Contre Marouane, 24 ans, quatre condamnations dont trois pour du stupéfiant et une pour un refus d’obtempérer, la procureure pense nécessaire de requérir une peine de cinq ans de prison, car il s’inscrit selon elle dans un trafic (en effet). Elle pense qu’il faisait d’autres trajets et que le trafic avait un lien avec Amiens.

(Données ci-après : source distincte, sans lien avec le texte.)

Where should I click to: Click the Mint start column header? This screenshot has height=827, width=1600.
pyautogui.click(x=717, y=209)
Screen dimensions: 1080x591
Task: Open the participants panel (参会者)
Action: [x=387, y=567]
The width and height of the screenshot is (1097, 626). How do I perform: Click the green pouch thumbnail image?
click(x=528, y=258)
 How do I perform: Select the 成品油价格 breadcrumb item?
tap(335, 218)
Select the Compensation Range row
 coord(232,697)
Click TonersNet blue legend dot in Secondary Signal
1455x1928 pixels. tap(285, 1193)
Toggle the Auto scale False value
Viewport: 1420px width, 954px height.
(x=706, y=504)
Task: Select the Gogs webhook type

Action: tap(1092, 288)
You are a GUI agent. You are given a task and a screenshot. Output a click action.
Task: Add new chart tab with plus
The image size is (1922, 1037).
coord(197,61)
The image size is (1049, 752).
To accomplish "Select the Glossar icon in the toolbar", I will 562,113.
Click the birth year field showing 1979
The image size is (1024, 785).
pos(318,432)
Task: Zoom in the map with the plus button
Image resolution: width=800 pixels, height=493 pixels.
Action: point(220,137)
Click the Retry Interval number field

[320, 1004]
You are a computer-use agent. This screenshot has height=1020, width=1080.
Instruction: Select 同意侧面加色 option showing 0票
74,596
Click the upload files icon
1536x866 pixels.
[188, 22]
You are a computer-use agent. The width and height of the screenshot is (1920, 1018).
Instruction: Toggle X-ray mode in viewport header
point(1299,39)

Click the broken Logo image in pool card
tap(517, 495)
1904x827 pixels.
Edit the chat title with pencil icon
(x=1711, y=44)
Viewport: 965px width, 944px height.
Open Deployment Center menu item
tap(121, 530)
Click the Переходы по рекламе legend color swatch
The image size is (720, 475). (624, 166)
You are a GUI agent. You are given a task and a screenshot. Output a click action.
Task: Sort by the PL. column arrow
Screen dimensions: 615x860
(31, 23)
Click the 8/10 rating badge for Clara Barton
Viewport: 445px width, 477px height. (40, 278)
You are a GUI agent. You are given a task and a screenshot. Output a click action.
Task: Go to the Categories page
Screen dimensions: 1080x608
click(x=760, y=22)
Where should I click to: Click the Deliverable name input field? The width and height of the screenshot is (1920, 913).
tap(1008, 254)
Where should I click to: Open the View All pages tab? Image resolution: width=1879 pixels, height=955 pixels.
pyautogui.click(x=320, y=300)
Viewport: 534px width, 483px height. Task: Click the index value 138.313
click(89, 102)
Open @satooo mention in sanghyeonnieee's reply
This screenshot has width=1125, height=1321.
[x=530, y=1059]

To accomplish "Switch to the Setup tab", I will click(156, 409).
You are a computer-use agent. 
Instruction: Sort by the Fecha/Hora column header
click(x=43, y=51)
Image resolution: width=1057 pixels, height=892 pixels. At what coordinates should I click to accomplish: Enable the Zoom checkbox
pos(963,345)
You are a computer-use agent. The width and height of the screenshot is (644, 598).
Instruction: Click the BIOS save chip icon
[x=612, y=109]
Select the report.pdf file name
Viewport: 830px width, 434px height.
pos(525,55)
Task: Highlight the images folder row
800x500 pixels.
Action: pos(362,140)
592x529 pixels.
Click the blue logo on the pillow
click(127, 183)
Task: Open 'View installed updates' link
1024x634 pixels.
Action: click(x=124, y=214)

« Pardon ? J’ai bien entendu ? »

En défense, l’avocate s’étonne. « Pardon ? J’ai bien entendu cinq ans avec mandat de dépôt ? » La procureure répète. « Ah oui d’accord, j’ai bien entendu, alors. » Elle demande au tribunal de ne pas se laisser convaincre par l’imagination débordante de la procureure, car de preuves de ce trafic « fantasmé » il n’y en pas. Elle rappelle qu’il loue le Airbnb à son nom et que la voiture est au nom de son père, ce qui est un manque manifeste de prudence pour un prétendu gros bonnet. Elle demande la relaxe pour l’acquisition et l’offre, cession, puisque selon une jurisprudence constante, il faut caractériser chacune des infractions de l’article 222-37 du Code pénal. Matérialiser le moment où il acquiert, une opération de vente – autant d’éléments qui manquent au dossier.

Elle revient sur la peine : « Il n’a jamais été incarcéré et on vient vous demander cinq ans ? J’ai l’impression de ne plus être sur cette terre. Évidemment, la peine doit être diminuée ; je sollicite une peine mixte. »

La peine prononcée, 30 mois d’emprisonnement, est moitié inférieure à la peine demandée, mais ne permet pas à Marouane de sortir de prison. Il devra en outre s’acquitter d’une amende de 5 000 euros.